In the article about rebuilding a site after Google's 2026 updates, which two platforms made the writer's shortlist?

Extracted text »
****************

After Google’s 2026 Updates Wrecked My Old Setup, I Rebuilt on WordPress.com Instead of Squarespace. Here’s Why.


Two laptops side by side showing Squarespace and WordPress.com dashboards, with a notepad between them.

This is the article I wish somebody had written for me three months ago.

When Google’s 2026 algorithm updates started reshaping search traffic (first the March core update, then May, then AI Overviews accelerating through every Google product), I realized my old site setup wasn’t going to make it. So I had to choose where to rebuild.

The two real options on my shortlist were Squarespace and WordPress.com. I’ve used both. In the end, I rebuilt on WordPress.com. This article is the honest accounting of how I made that call: where Squarespace genuinely won, where WordPress.com genuinely won, and what tipped the decision.

If you’re staring at the same question (your traffic has moved, you’re not sure your current platform is the right home for the next few years, and you want a decision based on something other than which company has the slickest marketing), this is for you. Same audience as my previous pieces: somebody who runs a real business, knows their way around technology, but doesn’t read SEO blogs at breakfast. As before, I’ll define the jargon the first time it shows up.

Why this comparison matters right now

The 2026 context, in plain English

Three things happened in early 2026 that changed which platforms make sense for small business sites.

First, Google’s May core update pushed survival from technical fiddling toward content quality and clean structured data. As a result, platforms that handle the technical floor automatically (speed, security, mobile rendering, schema support) became more valuable, because they let owners spend time on content instead.

****************

Data extracts »
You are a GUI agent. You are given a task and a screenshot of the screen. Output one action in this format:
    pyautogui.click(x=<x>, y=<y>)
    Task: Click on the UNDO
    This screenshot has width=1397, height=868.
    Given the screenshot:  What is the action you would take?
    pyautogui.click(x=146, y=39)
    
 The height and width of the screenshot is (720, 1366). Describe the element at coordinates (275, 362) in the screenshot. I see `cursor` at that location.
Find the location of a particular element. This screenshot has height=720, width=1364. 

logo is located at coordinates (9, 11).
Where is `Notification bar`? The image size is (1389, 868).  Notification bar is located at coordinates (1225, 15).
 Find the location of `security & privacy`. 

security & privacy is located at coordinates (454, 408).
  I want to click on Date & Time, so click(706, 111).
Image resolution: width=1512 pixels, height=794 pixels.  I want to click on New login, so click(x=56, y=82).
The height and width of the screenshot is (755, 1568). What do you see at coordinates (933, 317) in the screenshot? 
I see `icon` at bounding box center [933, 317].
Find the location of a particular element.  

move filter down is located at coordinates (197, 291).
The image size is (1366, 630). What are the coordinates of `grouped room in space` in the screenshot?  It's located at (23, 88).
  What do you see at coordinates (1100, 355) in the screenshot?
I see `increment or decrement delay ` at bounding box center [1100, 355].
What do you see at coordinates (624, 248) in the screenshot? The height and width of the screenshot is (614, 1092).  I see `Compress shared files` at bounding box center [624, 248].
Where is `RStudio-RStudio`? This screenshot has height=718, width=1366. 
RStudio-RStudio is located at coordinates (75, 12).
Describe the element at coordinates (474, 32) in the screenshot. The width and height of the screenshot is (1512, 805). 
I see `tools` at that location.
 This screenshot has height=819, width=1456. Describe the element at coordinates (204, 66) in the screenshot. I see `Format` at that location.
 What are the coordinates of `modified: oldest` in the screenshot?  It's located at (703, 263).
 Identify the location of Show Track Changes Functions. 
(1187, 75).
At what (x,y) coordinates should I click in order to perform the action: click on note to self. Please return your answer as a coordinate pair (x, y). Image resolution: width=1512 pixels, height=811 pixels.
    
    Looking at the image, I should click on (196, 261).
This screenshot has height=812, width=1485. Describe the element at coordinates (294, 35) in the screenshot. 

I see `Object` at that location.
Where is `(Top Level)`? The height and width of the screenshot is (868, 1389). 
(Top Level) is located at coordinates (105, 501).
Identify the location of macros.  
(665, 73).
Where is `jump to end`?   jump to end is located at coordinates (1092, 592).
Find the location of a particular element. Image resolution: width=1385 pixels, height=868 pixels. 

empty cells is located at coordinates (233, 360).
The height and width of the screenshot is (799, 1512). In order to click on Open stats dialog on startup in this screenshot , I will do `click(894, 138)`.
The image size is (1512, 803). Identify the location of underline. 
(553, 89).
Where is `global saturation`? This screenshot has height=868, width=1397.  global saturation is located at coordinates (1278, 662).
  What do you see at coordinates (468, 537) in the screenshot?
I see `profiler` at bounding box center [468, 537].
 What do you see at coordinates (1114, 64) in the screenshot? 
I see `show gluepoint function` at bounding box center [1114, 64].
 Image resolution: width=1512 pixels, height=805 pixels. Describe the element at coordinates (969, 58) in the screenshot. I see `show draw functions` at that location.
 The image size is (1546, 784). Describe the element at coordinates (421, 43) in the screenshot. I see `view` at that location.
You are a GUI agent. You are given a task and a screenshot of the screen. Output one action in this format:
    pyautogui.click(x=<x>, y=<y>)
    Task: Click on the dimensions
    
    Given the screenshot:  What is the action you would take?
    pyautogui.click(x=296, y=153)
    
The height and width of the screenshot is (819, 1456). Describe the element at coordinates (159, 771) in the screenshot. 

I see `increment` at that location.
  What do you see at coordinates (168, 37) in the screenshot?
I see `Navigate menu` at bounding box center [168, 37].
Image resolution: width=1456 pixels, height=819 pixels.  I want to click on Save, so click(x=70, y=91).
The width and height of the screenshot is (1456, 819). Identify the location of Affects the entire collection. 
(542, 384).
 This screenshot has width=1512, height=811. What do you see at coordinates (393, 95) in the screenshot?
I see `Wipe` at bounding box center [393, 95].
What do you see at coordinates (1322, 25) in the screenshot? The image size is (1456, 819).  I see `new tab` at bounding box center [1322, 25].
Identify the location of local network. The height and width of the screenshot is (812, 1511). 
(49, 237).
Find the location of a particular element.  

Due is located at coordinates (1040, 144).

****************

Expected answer » Squarespace and WordPress.com.